With difficulty, Sam guessed, but she’d also had to do it as a way of putting her life back together—giving her life a focus. That he could understand!
But she was smiling again now—a better smile.
‘Even with moving into the cottage and having to pay rent, I should reach my financial goal by the end of next year. I’d thought it would be this Christmas, but I’ve waited this long I can wait another year.’
He shook his head.
>
‘Megan, you’re twenty-nine, you’ll be thirty-four by the time you finish, then internship. Is this really what you want?’
Meg looked at him, perversely thinking his knees must be getting sore, squatting as he was while she poured out her heart to him.
But how to answer?
‘Yes, it is, Sam,’ she said, because it always had been—because, except in fantasies and daydreams, Sam had never featured in her future.
He could now.
He’d asked her to marry him.
Twice.
But what Sam was offering wasn’t what she wanted from him. She wanted love and she wasn’t sure Sam even knew the meaning of the kind of love she sought. Oh, he loved her in his way…

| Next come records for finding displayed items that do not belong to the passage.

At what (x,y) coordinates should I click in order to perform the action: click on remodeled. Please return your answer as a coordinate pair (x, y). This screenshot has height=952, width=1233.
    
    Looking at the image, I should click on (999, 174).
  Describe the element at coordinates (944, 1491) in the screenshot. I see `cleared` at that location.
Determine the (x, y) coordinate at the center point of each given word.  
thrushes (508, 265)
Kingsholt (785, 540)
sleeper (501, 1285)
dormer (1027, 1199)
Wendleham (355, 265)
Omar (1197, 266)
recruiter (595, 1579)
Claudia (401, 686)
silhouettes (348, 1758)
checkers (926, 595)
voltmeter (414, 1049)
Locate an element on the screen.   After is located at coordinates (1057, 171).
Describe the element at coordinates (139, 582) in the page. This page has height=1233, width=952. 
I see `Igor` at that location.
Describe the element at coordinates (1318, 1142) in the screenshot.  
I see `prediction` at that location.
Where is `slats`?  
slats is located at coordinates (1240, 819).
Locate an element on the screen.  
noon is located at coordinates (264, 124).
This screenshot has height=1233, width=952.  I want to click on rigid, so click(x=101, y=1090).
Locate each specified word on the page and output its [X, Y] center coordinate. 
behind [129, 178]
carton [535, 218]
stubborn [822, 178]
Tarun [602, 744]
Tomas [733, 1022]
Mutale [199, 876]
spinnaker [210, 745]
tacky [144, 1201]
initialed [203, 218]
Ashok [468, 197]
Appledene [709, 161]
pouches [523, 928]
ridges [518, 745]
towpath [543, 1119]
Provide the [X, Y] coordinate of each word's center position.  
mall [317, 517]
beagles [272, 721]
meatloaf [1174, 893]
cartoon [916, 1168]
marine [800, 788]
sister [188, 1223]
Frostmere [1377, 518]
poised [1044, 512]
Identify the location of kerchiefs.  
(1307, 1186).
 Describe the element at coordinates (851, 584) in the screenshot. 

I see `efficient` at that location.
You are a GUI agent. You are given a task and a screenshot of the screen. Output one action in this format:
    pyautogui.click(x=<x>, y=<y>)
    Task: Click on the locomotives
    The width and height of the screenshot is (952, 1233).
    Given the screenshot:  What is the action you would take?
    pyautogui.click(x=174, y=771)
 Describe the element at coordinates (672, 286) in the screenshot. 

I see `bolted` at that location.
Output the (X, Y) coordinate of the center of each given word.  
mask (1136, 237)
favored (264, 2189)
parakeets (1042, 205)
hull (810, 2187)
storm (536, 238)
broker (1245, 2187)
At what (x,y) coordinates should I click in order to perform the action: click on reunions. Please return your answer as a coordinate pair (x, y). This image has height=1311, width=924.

‘And because of this—your plan—you won’t marry me?’
She answered yes because that was easier than explaining thoughts and feelings she didn’t fully understand herself, and saw him wince as he stood up.
‘This conversation isn’t over,’ he said carefully, then he crossed the room, opened the door and walked out, poking his head back in to smile and ask, ‘Store cupboard in an hour?’
She had to laugh, although this reminder of Sam’s ability to make her laugh underlined her doubts about sticking to ‘The Plan’.
He was waiting on his veranda when she arrived home, late as usual but today because she’d stopped to talk to Melody when she’d finished work.
‘Come up and have a drink.’
Order or invitation?
Either way, the physical loving they’d shared had desire rampaging through her body, and although she could control it at work—and she hadn’t even thought of store cupboards!—now she wanted to be near him, whether ordered or invited.
She parked her car, then glanced down at her uniform.
‘Five minutes for a shower?’ she suggested.
‘I could get you out of that ghastly uniform faster than that!’
Tempting, but she really needed a shower and showering alone would certainly be quicker than showering with Sam.
‘Five minutes,’ she told him firmly, and hurried inside the cottage.